> [WRITTEN TASK] Rescale the rows from the line containing "Open the s3://raw-videos-kodekloud" through the line containing "tap(443, 470)". Reproduce every line in that stretch, requests included, multiplying each coordinate in the answers by 2.05 and rounding to whole numbers (halves up), while leaving all numbers in the requests unchanged and returning only those lines.

> [THE DATA]
════
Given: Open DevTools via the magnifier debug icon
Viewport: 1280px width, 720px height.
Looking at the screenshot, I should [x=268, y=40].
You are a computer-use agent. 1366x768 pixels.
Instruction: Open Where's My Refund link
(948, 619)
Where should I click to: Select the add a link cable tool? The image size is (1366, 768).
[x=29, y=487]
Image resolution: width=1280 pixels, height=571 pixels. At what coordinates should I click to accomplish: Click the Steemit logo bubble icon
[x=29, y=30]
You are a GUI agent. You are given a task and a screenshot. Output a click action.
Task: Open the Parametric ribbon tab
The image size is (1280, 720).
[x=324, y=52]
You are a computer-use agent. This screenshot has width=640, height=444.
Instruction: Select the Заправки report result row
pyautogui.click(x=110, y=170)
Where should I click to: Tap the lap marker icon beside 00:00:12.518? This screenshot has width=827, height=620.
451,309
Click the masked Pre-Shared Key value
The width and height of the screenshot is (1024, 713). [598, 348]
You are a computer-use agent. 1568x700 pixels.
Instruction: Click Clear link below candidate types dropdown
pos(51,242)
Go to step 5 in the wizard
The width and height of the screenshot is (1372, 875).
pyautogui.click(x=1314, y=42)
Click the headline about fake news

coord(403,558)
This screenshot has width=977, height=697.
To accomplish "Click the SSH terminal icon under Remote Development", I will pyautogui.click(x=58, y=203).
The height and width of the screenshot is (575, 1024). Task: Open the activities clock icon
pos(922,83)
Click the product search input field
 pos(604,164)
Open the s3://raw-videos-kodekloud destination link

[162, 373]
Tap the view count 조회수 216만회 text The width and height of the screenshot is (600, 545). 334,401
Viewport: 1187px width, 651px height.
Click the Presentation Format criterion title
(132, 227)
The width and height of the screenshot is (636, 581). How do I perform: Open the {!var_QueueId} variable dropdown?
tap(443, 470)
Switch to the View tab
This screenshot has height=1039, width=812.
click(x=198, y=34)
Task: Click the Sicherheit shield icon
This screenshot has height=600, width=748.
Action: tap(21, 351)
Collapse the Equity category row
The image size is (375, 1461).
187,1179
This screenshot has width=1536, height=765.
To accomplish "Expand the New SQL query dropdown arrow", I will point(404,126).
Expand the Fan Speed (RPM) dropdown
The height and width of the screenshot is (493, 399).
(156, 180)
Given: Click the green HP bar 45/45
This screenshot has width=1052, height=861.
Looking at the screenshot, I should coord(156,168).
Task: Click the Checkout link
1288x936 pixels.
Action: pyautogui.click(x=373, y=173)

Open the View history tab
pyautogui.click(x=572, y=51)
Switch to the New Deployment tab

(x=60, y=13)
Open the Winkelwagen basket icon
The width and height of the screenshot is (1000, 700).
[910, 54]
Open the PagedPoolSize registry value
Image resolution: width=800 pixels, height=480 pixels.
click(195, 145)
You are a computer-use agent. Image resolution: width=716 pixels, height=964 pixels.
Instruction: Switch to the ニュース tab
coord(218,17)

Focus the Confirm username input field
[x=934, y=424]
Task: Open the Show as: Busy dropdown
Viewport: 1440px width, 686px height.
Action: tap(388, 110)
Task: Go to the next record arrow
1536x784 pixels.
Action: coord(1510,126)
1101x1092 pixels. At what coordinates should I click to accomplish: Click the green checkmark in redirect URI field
════
> [RIGHT ANSWER]
Open the s3://raw-videos-kodekloud destination link

[332, 765]
Tap the view count 조회수 216만회 text The width and height of the screenshot is (600, 545). 685,822
Viewport: 1187px width, 651px height.
Click the Presentation Format criterion title
(271, 465)
The width and height of the screenshot is (636, 581). How do I perform: Open the {!var_QueueId} variable dropdown?
tap(908, 964)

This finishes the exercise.